* _Exercise goal_
In the data below, the answer is the run of lines from the line containing "Expand the Include in library submenu arrow" through the line containing "This screenshot has width=1280, height=720.", both included; print it exactly and nothing else.

* _Data shown_
----
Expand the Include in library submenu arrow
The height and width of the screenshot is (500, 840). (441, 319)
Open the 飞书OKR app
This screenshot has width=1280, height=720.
----
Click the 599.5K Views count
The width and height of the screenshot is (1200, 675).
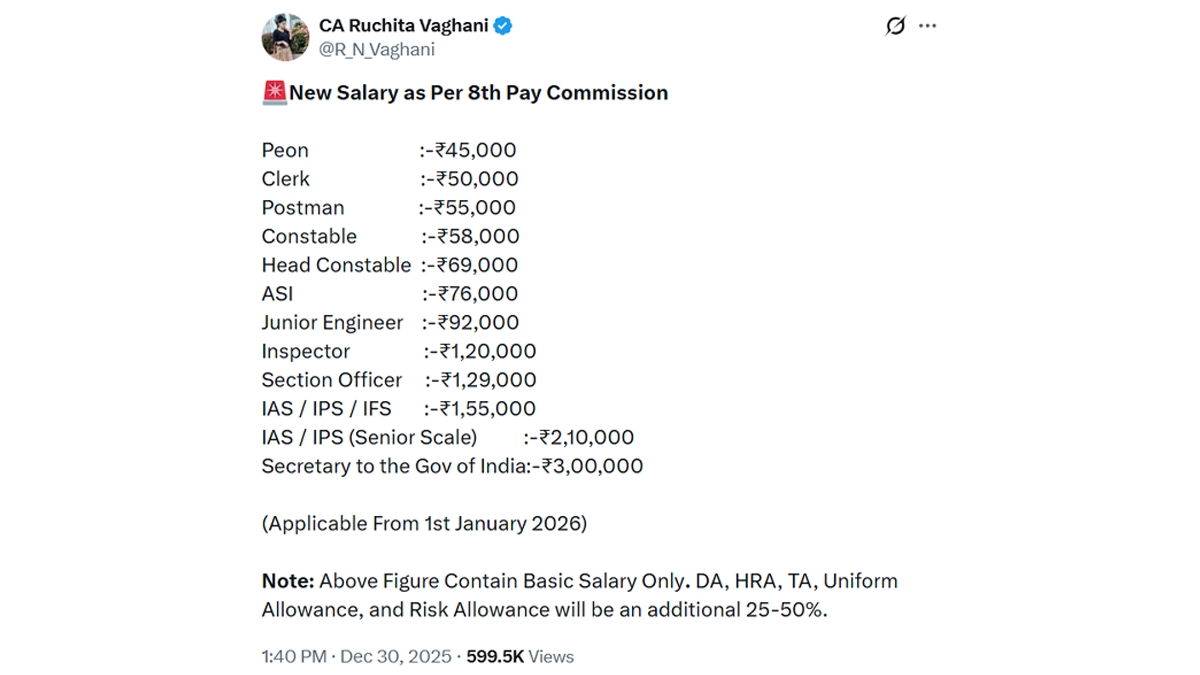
----
* _Solution for this problem_
Expand the Include in library submenu arrow
The height and width of the screenshot is (500, 840). (441, 319)
Open the 飞书OKR app
This screenshot has width=1280, height=720.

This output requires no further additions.